Not everyone who's blessed with a long life will remember it. Individuals who live into their mid-80s have a nearly 50 percent chance of developing Alzheimer's, and scientists still haven't discovered any groundbreaking treatments for the neurodegenerative disease [PDF]. To pave the way for a cure, Microsoft co-founder and philanthropist Bill Gates has announced that he's donating $100 million to dementia research, according to Newsweek.

On his blog, Gates explained that Alzheimer's disease places a financial burden on both families and healthcare systems alike. "This is something that governments all over the world need to be thinking about," he wrote, "including in low- and middle-income countries where life expectancies are catching up to the global average and the number of people with dementia is on the rise."

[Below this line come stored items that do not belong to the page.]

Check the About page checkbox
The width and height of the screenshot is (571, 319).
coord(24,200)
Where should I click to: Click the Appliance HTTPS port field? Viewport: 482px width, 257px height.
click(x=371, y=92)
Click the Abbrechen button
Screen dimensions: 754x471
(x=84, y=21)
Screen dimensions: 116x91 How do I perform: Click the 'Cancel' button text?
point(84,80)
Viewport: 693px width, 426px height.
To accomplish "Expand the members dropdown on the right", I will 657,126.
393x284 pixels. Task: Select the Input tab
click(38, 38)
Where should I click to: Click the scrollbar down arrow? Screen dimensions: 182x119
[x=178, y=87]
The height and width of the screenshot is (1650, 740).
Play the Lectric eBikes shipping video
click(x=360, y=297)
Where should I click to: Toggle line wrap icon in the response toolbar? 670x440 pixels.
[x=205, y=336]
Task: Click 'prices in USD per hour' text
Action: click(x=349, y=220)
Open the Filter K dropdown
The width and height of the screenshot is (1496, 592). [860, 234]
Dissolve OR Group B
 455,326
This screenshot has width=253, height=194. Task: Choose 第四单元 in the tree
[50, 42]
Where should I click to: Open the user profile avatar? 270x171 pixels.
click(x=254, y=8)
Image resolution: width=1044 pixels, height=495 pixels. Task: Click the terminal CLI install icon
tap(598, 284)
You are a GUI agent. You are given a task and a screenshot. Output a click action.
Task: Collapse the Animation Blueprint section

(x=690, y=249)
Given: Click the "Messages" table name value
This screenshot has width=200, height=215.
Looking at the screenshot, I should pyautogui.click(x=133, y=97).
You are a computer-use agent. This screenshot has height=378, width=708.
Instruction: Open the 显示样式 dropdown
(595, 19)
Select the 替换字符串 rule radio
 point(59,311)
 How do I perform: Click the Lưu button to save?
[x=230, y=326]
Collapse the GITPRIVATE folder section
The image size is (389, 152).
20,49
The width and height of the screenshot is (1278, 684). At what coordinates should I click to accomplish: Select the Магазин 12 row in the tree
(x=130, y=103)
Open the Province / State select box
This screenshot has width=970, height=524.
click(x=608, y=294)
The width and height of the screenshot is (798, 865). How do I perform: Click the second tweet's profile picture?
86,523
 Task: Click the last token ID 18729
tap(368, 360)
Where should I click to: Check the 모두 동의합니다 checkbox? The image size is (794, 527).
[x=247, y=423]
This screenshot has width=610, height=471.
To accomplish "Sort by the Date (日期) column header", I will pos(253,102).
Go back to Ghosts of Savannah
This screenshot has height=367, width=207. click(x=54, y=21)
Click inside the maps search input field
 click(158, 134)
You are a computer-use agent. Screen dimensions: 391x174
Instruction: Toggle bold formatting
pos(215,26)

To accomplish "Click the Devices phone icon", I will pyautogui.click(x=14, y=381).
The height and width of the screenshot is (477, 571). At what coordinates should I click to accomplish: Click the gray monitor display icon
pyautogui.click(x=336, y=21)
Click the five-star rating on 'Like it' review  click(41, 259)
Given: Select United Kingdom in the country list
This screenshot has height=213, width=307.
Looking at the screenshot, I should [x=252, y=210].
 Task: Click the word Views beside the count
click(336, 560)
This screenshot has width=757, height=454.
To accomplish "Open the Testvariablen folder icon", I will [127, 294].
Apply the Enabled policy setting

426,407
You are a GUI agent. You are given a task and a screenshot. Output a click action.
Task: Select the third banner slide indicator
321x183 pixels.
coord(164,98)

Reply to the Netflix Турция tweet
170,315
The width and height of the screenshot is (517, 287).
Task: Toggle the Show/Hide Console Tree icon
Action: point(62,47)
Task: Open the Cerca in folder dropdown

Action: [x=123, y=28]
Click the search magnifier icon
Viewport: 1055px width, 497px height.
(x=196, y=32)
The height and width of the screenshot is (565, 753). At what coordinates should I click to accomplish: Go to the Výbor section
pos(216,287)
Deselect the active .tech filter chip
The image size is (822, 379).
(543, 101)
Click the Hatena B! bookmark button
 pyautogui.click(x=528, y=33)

Gates's interest in Alzheimer's is both pragmatic and personal. "This is something I know a lot about, because men in my family have suffered from Alzheimer’s," he said. "I know how awful it is to watch people you love struggle as the disease robs them of their mental capacity, and there is nothing you can do about it. It feels a lot like you're experiencing a gradual death of the person that you knew."

Experts still haven't figured out quite what causes Alzheimer's, how it progresses, and why certain people are more prone to it than others. Gates believes that important breakthroughs will occur if scientists can understand the condition's etiology (or cause), create better drugs, develop techniques for early detection and diagnosis, and make it easier for patients to enroll in clinical trials, he said.

Gates plans to donate $50 million to the Dementia Discovery Fund, a venture capital fund that supports Alzheimer's research and treatment developments. The rest will go to research startups, Reuters reports.